Identification of ion channels and ionotropic receptors expressed in the L. stagnalis CNS and interspecies comparison
Ion channels and ionotropic neurotransmitter receptors play critical roles in regulating neuronal excitability and synaptic transmission in the CNS. As the simple and well-characterized L. stagnalis CNS is widely employed to study the fundamental mechanisms of neuronal function and circuit function [4, 56-58], we next sought to identify ion channels and ionotropic receptors expressed in the L. stagnalis CNS. We identified 211 protein-coding transcripts that contained both 1) ion channel or ionotropic receptor protein domains and 2) transmembrane helices to characterize the complement of ion channels and ionotropic receptors expressed in the L. stagnalis CNS. A proportion of sequences in this set were substantially shorter or longer than their best matched sequence in the Nr database. However, for the sake of completeness, we have included all in our analysis as some may be informative as splice isoforms. Sequence alignment-based phylogenetic analysis of these transcripts showed that they encode a wide range of ionotropic neurotransmitter receptors (Figure 8; Tables S20-22), K+ (Figure 9; Table S23), Ca2+ (Figure 10; Table S24), Na+ (Figure 11; Table S25), Cl- (Figure 12; Table S26), cation (Figure 13; Table S27), and transient receptor potential (TRP) (Figure 14; Table S28) channels. Only 31 of the 211 putative ion channel/ionotropic receptor transcripts were annotated as a L. stagnalis sequence in the Nr database, indicating that majority of the sequences were identified here in this species for the first time.

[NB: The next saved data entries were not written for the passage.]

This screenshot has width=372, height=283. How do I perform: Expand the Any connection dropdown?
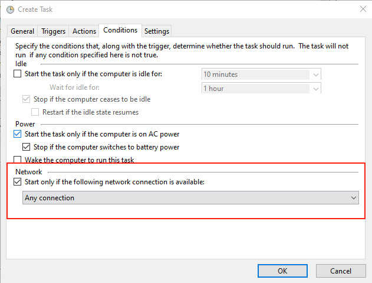(x=353, y=198)
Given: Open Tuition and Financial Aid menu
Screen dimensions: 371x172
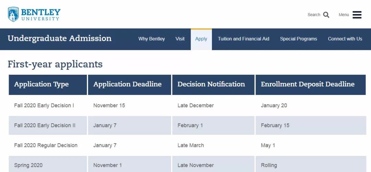Looking at the screenshot, I should [244, 39].
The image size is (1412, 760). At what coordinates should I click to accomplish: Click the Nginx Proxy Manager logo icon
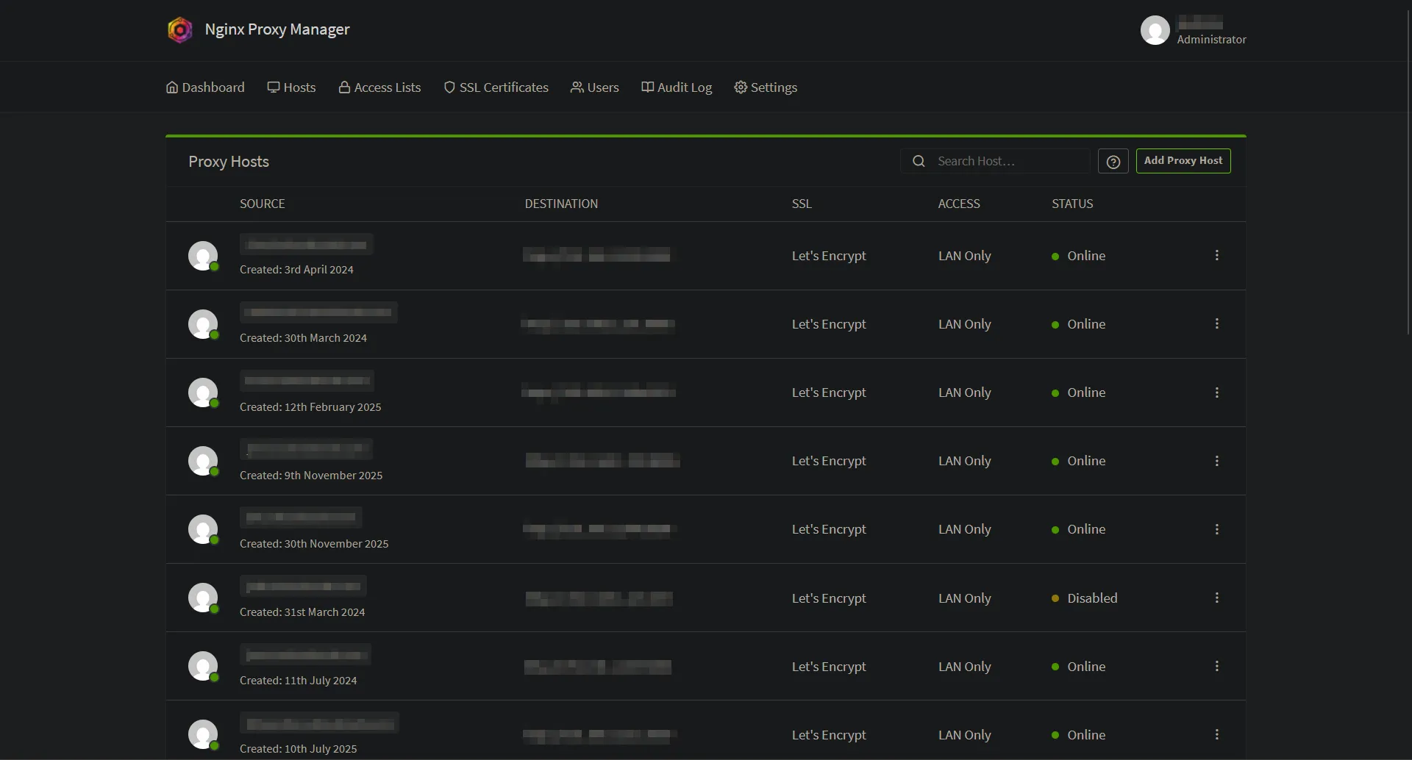[179, 30]
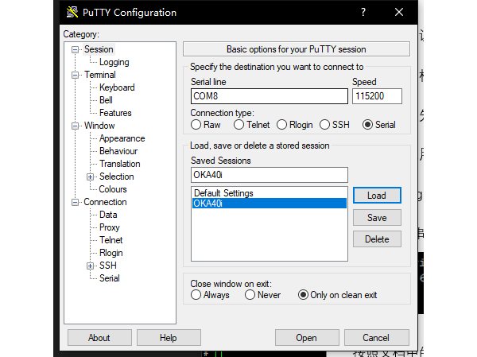Collapse the Session tree node
This screenshot has height=357, width=477.
tap(76, 49)
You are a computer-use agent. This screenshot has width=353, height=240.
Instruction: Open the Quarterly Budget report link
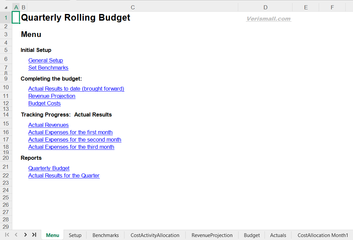pos(49,168)
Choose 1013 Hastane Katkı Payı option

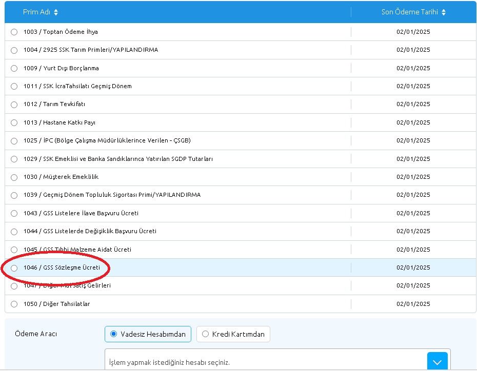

We further examined the degrees of protein sequence similarity between ion channel/ionotropic receptor transcripts identified in L. stagnalis and those in these five model organisms through the BLASTp program and resulting bitscores of BLASTp hits. We plotted the standardized bitscore of each L. stagnalis ion channel/receptor against its top BLASTp hit in each species in a Clustergrammer heatmap (link provided in the figure legend), where bitscores lower and higher than the average are shown in blue and red, respectively (Figure 15). Each row corresponds to a putative L. stagnalis ion channel/ionotropic receptor transcript and each column is one of the five species examined. First, ranking the species (columns) by the absolute sum of standardized bitscores, such that the species with the highest degree of sequence similarity with L. stagnalis is on the left of the graph, we observed that putative L. stagnalis ion channel/ionotropic receptor transcripts showed the most sequence similarity with their homologs in fruit fly and X. tropicalis, and the least with mouse and C. elegans (Figure 15A). Then, by sorting the transcripts according to their class (ex. Ca2+ channels, K+ channels, glutamate receptors, etc.), we found that L. stagnalis transcripts encoding Ca2+ channels showed the highest degrees of sequence similarities with their homologs as compared to all other classes (Figure 15A). Finally, to more closely examine the individual L. stagnalis transcripts that showed the highest sequence similarities with other species, we sorted the transcripts (rows) by their absolute bitscore sum and focused on the top 20 transcripts (Figure 15B). Indeed, in this list we observed numerous putative Ca2+ channel transcripts, such as ryanodine receptors (RyR), inositol 1,4,5-trisphosphate receptors, and voltage-gated Ca2+ channels (both L- and non-L-type). However, there were also a diversity of cation, K+ and TRP channels in this list. Taken together, these findings provide not only a resource for investigating the molecular mechanisms of CNS neural transmission and neuronal excitability in L. stagnalis, but also a foundation for better understanding the conservation and evolution of these processes across species.